Я дошел до ворот, и магнит заработал с какой-то гипнотической силой. Я уже был не иголкой, а леммингом, и когда шел по мощеному двору, ноги мои едва касались булыжников. Для меня было непонятно мое всепоглощающее возбуждение: оно не поддавалось объяснению, но я понимал: меня ожидало что-то значительное. Дойдя до паперти, я остановился под камнем, выпиленным давным-давно безымянным каменщиком.

— Пол, подождите! Не оставляйте меня одну!

Но моя рука уже лежала на железном засове, и небольшой прямоугольник, вырезанный в массивной двери, поддался от моего нажатия.

Я вошел внутрь собора. Хор певчих репетировал странный неортодоксальный английский гимн «Иерусалим». Свет солнечных лучей проникал сквозь витражи высоко надо мной, я слышал, как в вышине парили неземные звуки, словно мрачное отражение призрака Уильяма Блэйка.

Я двинулся вперед. Над моей головой высились своды собора, и мне показалось, что я вышел из своей «борозды времени» и в ярком свете какой-то вспышки завертелись, как в калейдоскопе, прошлое, настоящее и будущее.

Я перестал ориентироваться в пространстве. Когда я закрыл глаза, за моей спиной послышался голос Дайаны:

— Пол?

Я потянулся к ее руке, как если бы ее присутствие было единственной знакомой вехой в этом чужом мире.

Хор умолк. Я слышал слабый голос регента. Атмосфера нереальности рассеивалась, и я почувствовал себя лучше.

— Расскажите мне о нем — об этом соборе — все, что знаете, — попросил я Дайану, машинально проверив карман и убедившись, что не забыл взять с собой лекарство. Она начала рассказывать о том, сколько времени строили собор, что колонны отличались друг от друга — более ранние не были так тщательно обработаны. Я сосредоточился на ее словах и добросовестно отмечал в сознании особенности алтаря, зенитного фонаря, нефа и хоров. Мы обошли крытые галереи, повосхищались каменной кладкой, и скоро я оправился настолько, что мог уже посмеиваться над своими обморочными романтическими видениями во время путешествия по окольным путям времени.

При любых обстоятельствах мой надежный здравый смысл янки всегда будет торжествовать над моим хлипким викторианским романтизмом.

— Чему вы улыбаетесь? — с любопытством спросила Дайана.

— Вспомнил свою далекую, глупую юность, когда я был романтиком-идеалистом… Боже мой, а это что такое?

Это был мемориальный камень, очень старый, вделанный в стену. Под изображенным на нем черепом были начертаны мрачные строчки:


Вы, проходящие мимо этой могилы,

Помните о смерти, ибо и вы должны умереть.

Вы сегодня такие, каким был я,

А я такой, какими станете вы.

Здесь покоится Томас Гудинг,

Ожидая Господнего Судного дня.


— Представьте себе, — со смехом заметила Дайана, — каким он, вероятно, был противным старым брюзгой!
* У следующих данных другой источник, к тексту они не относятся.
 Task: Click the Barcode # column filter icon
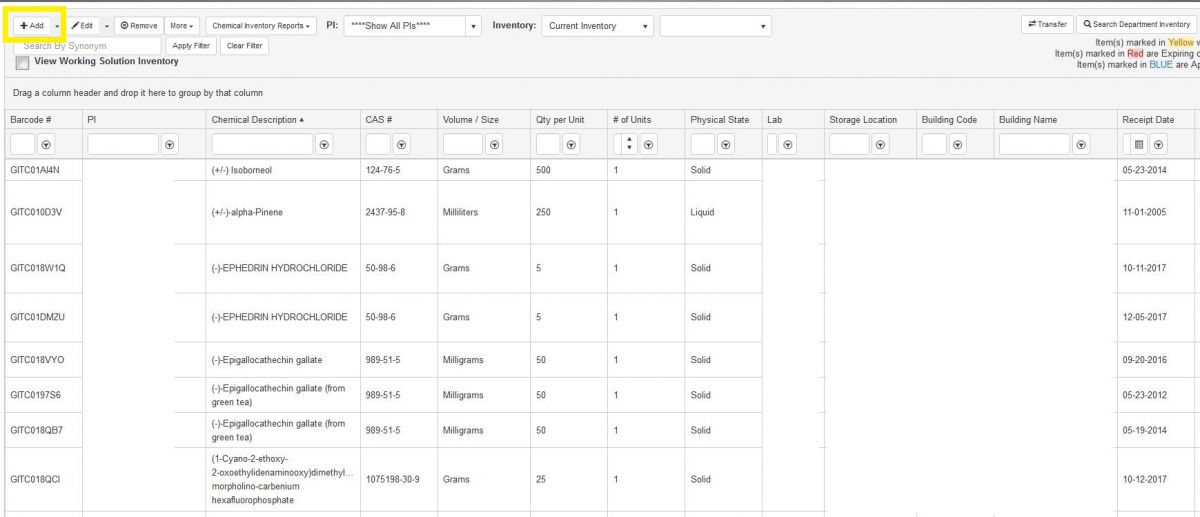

Я повернулся в сторону и увидел прошлое, повернулся назад и увидел будущее, снова в сторону и, спотыкаясь, направился к выходу.

— Пол…

— Я ухожу.

На открытом воздухе я почувствовал себя лучше. Я стоял на залитой солнечным светом соборной площади, и мне казалось, что смерть еще очень далеко.

— Простите, — сказал я Дайане, — обычно я спокойнее отношусь к смертной ауре средневековья. Просто, наверное, я в последнее время был на слишком многих похоронах.

Не задавая никаких вопросов, она спокойно взяла меня под руку.

— Поехали в Мэллингхэм.

Мы выехали из города, переправились через реку и медленно двигались предместьями, пока наконец не выбрались на большую дорогу.